- [What to produce]
Format every row below as a numbered list, omitting the blank lines.
[start]
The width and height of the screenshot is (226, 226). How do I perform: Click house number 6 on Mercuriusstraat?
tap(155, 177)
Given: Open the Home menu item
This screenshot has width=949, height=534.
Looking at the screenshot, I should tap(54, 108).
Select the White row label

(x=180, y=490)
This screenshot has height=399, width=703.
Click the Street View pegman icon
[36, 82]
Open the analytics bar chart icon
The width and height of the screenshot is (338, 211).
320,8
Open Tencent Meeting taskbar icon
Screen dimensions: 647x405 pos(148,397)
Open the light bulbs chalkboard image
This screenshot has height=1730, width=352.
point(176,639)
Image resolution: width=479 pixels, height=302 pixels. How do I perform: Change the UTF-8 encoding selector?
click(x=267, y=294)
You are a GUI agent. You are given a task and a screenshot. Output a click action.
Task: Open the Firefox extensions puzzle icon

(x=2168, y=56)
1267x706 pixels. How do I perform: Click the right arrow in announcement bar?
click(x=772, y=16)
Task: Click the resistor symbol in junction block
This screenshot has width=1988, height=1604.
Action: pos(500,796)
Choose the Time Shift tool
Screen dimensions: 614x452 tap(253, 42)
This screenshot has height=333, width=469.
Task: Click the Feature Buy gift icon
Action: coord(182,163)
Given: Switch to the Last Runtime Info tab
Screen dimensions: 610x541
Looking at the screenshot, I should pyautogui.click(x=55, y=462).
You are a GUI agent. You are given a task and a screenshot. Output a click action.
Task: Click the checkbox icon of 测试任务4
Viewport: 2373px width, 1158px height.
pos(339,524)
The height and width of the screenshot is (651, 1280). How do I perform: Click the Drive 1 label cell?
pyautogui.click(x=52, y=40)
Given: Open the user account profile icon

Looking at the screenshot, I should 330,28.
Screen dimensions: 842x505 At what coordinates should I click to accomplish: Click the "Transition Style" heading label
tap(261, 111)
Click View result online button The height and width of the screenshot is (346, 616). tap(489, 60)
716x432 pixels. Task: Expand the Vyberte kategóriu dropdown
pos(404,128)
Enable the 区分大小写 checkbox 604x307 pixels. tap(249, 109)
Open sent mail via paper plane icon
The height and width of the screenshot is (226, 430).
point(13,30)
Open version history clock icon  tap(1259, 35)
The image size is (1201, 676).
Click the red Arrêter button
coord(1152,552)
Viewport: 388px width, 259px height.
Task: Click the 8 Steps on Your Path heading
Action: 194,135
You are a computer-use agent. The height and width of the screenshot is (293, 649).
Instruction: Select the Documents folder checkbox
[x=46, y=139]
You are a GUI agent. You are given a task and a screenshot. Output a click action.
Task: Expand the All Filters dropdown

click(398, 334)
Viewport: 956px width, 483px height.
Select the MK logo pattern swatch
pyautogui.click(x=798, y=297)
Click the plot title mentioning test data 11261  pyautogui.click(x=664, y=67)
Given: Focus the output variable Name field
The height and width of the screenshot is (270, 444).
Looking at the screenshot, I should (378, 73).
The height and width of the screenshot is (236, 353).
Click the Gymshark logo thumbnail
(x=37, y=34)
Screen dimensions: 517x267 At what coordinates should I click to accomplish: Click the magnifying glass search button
[end]
- [Exercise result]
1. The width and height of the screenshot is (226, 226). How do I perform: Click house number 6 on Mercuriusstraat?
2. tap(155, 177)
3. Given: Open the Home menu item
4. This screenshot has width=949, height=534.
5. Looking at the screenshot, I should tap(54, 108).
6. Select the White row label
7. (x=180, y=490)
8. This screenshot has height=399, width=703.
9. Click the Street View pegman icon
10. [36, 82]
11. Open the analytics bar chart icon
12. The width and height of the screenshot is (338, 211).
13. 320,8
14. Open Tencent Meeting taskbar icon
15. Screen dimensions: 647x405 pos(148,397)
16. Open the light bulbs chalkboard image
17. This screenshot has height=1730, width=352.
18. point(176,639)
19. Image resolution: width=479 pixels, height=302 pixels. How do I perform: Change the UTF-8 encoding selector?
20. click(x=267, y=294)
21. You are a GUI agent. You are given a task and a screenshot. Output a click action.
22. Task: Open the Firefox extensions puzzle icon
23. (x=2168, y=56)
24. 1267x706 pixels. How do I perform: Click the right arrow in announcement bar?
25. click(x=772, y=16)
26. Task: Click the resistor symbol in junction block
27. This screenshot has width=1988, height=1604.
28. Action: pos(500,796)
29. Choose the Time Shift tool
30. Screen dimensions: 614x452 tap(253, 42)
31. This screenshot has height=333, width=469.
32. Task: Click the Feature Buy gift icon
33. Action: coord(182,163)
34. Given: Switch to the Last Runtime Info tab
35. Screen dimensions: 610x541
36. Looking at the screenshot, I should pyautogui.click(x=55, y=462).
37. You are a GUI agent. You are given a task and a screenshot. Output a click action.
38. Task: Click the checkbox icon of 测试任务4
39. Viewport: 2373px width, 1158px height.
40. pos(339,524)
41. The height and width of the screenshot is (651, 1280). How do I perform: Click the Drive 1 label cell?
42. pyautogui.click(x=52, y=40)
43. Given: Open the user account profile icon
44. Looking at the screenshot, I should 330,28.
45. Screen dimensions: 842x505 At what coordinates should I click to accomplish: Click the "Transition Style" heading label
46. tap(261, 111)
47. Click View result online button The height and width of the screenshot is (346, 616). tap(489, 60)
48. 716x432 pixels. Task: Expand the Vyberte kategóriu dropdown
49. pos(404,128)
50. Enable the 区分大小写 checkbox 604x307 pixels. tap(249, 109)
51. Open sent mail via paper plane icon
52. The height and width of the screenshot is (226, 430).
53. point(13,30)
54. Open version history clock icon  tap(1259, 35)
55. The image size is (1201, 676).
56. Click the red Arrêter button
57. coord(1152,552)
58. Viewport: 388px width, 259px height.
59. Task: Click the 8 Steps on Your Path heading
60. Action: 194,135
61. You are a computer-use agent. The height and width of the screenshot is (293, 649).
62. Instruction: Select the Documents folder checkbox
63. [x=46, y=139]
64. You are a GUI agent. You are given a task and a screenshot. Output a click action.
65. Task: Expand the All Filters dropdown
66. click(398, 334)
67. Viewport: 956px width, 483px height.
68. Select the MK logo pattern swatch
69. pyautogui.click(x=798, y=297)
70. Click the plot title mentioning test data 11261  pyautogui.click(x=664, y=67)
71. Given: Focus the output variable Name field
72. The height and width of the screenshot is (270, 444).
73. Looking at the screenshot, I should (378, 73).
74. The height and width of the screenshot is (236, 353).
75. Click the Gymshark logo thumbnail
76. (x=37, y=34)
77. Screen dimensions: 517x267 At what coordinates should I click to accomplish: Click the magnifying glass search button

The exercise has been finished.